Discussion : Sandwich bone graft for vertical augmentation of the posterior maxillary region: a case report with 9-year follow-up [2]

author: Kenko Tanaka, Irena Sailer, Yoshihiro Kataoka, Shinnosuke Nogami, Tetsu Takahashi | publisher: drg. Andreas Tjandra, Sp. Perio, FISID

In this case, the alveolar ridge was Seibert class II, and septa and a thickened sinus membrane were evident within the maxillary sinus. Sinus floor elevation was limited because of the condition of the floor morphology, the presence of septa, and the thickness of sinus floor membrane [22, 23]. Considering these issues, we selected the interpositional bone graft technique using autologous bone in preference to short implants or the use of a biomaterial.

The inlay bone graft technique, first described by Schettler and Holtermann in 1977 [15] which presented the reconstruction of a severely atrophic edentulous mandible, has great potential for bone graft incorporation. The technique is relatively simple and provides satisfactory results both in terms of surgical success and predictability [15,16,17,18,19]. The technique is predicable because the four walls of the graft are in contact with live tissue, increasing vascularization and reducing resorption [17]. A box-style gap opens between the segments, which borders on an open bone marrow cavity on two sides. This space offers excellent conditions for vascularization of the graft and bone healing. Thus, a temporary prosthesis can be used in the early postoperative period. Since that first report, several reports on research outcomes, technological progress, and the good results obtained with this technique have been published.
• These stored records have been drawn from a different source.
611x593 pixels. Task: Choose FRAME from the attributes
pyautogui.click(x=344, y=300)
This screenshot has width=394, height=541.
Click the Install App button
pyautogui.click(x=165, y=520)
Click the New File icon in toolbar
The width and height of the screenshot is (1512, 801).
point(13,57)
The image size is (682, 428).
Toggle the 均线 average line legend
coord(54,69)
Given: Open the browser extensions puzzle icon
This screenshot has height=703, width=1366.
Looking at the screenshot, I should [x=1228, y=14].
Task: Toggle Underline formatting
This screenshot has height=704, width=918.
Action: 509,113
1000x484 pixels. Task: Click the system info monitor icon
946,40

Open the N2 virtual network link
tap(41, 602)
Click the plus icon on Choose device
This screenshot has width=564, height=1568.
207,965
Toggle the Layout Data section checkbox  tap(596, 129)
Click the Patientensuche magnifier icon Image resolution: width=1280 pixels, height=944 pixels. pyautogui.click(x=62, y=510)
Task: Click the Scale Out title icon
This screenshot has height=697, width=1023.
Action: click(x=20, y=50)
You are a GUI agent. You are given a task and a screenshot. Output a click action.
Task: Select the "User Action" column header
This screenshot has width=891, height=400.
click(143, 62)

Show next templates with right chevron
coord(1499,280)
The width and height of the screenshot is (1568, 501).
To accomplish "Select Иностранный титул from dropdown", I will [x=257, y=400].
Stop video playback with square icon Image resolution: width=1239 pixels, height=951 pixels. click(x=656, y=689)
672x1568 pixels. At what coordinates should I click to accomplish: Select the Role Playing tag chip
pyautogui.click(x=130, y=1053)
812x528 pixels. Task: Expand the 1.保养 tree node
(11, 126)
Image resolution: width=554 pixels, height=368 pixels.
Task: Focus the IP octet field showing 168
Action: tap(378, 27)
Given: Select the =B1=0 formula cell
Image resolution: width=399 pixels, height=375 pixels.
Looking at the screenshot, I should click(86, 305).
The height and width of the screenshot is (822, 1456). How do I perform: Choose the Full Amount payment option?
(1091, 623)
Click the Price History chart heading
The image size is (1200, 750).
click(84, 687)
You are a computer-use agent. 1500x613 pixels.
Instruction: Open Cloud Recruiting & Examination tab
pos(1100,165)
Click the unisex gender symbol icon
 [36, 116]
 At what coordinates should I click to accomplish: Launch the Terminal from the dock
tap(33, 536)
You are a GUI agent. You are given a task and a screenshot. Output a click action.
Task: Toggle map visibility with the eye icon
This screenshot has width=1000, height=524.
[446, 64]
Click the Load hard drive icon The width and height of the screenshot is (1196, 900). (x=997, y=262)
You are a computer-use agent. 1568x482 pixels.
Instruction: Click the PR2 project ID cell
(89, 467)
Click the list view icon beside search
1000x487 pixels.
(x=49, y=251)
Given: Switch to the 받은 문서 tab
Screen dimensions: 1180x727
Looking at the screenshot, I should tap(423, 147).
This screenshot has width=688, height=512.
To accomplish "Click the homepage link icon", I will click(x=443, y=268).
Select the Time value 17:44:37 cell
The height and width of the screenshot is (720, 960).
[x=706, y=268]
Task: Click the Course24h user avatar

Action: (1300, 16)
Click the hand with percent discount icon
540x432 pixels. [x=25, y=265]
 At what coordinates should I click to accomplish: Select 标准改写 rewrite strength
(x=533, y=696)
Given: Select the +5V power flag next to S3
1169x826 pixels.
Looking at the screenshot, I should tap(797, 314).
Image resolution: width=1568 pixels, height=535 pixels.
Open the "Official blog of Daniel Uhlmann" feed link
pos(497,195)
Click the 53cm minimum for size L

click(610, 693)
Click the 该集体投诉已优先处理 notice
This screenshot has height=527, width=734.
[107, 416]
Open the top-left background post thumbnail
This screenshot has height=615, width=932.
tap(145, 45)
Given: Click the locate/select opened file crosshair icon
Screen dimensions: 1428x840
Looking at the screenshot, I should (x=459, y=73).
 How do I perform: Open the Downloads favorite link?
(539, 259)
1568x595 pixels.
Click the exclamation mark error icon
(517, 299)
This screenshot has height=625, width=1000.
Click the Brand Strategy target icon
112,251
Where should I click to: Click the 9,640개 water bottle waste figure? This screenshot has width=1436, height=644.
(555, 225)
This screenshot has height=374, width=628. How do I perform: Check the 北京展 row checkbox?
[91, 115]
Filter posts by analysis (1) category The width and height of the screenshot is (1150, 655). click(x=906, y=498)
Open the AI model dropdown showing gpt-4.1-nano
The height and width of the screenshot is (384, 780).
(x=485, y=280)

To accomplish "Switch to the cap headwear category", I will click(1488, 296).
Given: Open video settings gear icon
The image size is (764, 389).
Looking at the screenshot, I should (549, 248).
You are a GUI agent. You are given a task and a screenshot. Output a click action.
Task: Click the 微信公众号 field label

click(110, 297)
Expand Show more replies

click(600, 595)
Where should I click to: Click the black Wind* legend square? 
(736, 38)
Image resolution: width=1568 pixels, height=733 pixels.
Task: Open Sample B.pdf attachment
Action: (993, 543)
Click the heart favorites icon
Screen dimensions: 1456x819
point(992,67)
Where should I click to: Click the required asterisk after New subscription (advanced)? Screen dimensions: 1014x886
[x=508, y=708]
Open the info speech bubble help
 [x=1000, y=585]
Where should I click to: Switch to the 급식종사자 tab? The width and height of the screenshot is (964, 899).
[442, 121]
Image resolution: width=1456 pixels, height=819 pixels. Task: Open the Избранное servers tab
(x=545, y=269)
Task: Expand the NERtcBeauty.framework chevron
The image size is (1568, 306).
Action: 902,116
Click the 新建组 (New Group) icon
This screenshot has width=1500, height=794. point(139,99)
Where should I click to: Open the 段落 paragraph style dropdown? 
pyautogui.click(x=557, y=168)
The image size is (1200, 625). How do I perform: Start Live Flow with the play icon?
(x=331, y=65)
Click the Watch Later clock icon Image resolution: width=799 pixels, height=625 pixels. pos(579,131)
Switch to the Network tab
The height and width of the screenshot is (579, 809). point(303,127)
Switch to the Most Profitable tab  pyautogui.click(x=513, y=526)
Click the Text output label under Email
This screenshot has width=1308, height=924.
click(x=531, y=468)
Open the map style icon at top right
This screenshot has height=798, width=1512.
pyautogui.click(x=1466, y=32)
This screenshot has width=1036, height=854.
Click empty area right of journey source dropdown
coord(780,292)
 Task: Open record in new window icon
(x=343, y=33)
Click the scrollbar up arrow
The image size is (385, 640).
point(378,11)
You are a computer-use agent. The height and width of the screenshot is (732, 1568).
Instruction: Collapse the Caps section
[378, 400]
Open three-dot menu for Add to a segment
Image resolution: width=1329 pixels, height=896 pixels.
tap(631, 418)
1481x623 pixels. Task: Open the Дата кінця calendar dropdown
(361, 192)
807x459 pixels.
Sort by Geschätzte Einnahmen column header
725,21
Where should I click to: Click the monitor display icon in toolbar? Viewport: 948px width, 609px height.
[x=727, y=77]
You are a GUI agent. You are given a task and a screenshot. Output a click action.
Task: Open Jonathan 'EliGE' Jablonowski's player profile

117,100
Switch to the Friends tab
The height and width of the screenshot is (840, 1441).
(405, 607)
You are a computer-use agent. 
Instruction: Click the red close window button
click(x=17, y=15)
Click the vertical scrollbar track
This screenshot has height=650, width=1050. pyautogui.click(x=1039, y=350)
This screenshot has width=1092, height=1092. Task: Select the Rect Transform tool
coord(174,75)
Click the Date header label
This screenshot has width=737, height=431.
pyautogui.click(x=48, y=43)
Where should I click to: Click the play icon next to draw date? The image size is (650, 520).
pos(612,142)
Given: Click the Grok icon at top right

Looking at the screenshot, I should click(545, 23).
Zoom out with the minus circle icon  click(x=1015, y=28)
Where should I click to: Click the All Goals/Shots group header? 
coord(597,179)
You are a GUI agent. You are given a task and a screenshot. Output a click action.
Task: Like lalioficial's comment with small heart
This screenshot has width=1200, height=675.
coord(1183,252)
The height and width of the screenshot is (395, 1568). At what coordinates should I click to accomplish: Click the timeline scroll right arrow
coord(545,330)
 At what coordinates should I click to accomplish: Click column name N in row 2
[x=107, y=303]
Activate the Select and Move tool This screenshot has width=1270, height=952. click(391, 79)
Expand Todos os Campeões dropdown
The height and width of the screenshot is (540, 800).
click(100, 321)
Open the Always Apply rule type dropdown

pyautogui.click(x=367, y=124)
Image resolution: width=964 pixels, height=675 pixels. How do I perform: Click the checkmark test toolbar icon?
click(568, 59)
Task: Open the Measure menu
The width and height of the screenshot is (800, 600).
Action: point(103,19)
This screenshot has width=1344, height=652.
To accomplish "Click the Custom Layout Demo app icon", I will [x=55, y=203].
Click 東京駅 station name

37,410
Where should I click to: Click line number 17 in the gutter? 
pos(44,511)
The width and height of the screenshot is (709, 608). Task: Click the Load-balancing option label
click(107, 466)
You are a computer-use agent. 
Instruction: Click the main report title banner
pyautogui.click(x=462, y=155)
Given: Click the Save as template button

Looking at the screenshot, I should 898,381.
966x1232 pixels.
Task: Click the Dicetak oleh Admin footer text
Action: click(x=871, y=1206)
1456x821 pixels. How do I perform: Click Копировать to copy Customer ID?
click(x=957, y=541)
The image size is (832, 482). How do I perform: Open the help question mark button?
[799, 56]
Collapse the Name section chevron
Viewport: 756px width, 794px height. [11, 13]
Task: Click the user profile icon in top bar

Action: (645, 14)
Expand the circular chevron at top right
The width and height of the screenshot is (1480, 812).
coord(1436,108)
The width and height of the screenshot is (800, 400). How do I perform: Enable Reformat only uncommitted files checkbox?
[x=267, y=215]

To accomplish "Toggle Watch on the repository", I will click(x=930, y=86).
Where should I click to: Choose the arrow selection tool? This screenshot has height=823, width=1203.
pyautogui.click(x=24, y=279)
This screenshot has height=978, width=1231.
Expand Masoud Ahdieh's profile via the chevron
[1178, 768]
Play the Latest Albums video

This technique is now regarded as a good way to correct vertical deficiencies prior to placement of dental implants [15,16,17,18,19].

On the other hand, alveolar augmentation depends on the operator’s experience and is technically sensitive [3]. The most common difficulty is how to manage the soft tissues to preserve the blood supply to the cranial segment; releasing incisions make tension-free closure possible so that the segment does not move palatally.

Nevertheless, in this case, the procedure was carried out successfully, and two regular implants were successfully placed in the alveolar ridge after its enhancement with an autologous bone graft. Those implants survived over 9 years of follow-up.